[[ RECORD EXCERPTS open ]]

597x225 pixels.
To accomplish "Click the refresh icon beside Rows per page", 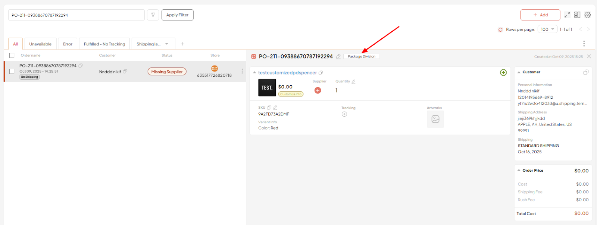I will [500, 29].
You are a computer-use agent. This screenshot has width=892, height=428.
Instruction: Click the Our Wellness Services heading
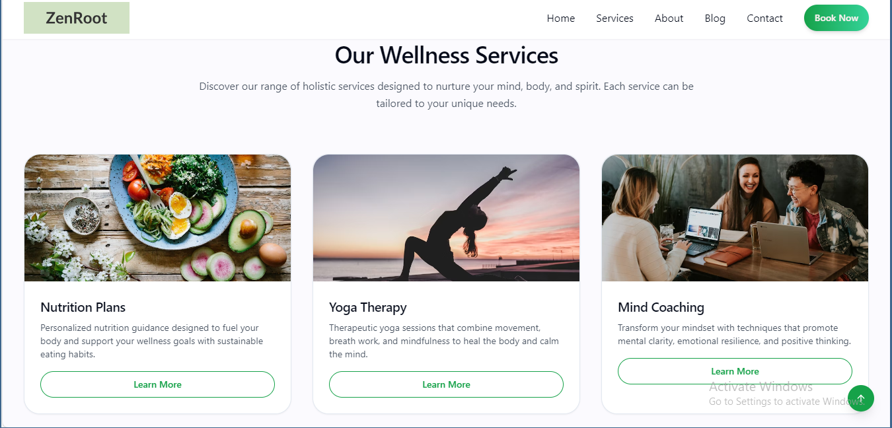coord(446,55)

[[ RECORD EXCERPTS closed ]]

● WORK REQUEST: From the line containing "You are a computer-use" down to the last line of the entries above, retype each line exactly as it stands, but skip the pictures.

● WRITTEN RESPONSE:
You are a computer-use agent. This screenshot has width=892, height=428.
Instruction: Click the Our Wellness Services heading
coord(446,55)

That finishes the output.